▸ Work required: Return every line of the rows, beginning with the first one and going on through the line with "point(1110,564)", copying each line exactly as it appears and including both of those lines.

▸ Stored records:
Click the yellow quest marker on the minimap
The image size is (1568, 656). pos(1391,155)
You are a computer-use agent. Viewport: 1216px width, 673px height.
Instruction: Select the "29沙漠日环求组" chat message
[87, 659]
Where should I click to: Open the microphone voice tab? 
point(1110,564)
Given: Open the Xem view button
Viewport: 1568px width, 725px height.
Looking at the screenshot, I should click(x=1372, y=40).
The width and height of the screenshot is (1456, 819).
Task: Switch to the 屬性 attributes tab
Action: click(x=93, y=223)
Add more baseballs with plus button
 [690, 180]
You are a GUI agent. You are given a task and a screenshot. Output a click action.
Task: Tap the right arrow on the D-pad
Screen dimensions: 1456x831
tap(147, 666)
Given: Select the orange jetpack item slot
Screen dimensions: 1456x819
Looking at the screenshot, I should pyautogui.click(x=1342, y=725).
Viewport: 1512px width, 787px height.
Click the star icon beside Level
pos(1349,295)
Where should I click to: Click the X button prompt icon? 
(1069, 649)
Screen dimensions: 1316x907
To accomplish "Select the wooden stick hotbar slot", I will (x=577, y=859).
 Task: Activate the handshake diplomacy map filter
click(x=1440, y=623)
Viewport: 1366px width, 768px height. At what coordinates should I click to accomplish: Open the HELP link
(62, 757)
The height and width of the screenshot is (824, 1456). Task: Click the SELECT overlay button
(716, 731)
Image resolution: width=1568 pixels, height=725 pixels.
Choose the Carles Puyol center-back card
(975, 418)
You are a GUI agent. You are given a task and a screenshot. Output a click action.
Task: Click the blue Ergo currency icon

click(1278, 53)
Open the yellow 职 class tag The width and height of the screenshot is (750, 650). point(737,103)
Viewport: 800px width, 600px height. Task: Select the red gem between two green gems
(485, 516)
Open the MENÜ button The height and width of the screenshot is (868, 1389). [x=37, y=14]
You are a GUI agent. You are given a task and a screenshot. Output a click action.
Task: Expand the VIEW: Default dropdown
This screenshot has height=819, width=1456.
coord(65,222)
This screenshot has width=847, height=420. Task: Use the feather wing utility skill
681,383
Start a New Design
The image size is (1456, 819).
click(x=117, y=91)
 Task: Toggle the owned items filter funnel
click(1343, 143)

▸ Solution to this problem:
Click the yellow quest marker on the minimap
The image size is (1568, 656). pos(1391,155)
You are a computer-use agent. Viewport: 1216px width, 673px height.
Instruction: Select the "29沙漠日环求组" chat message
[87, 659]
Where should I click to: Open the microphone voice tab? 
point(1110,564)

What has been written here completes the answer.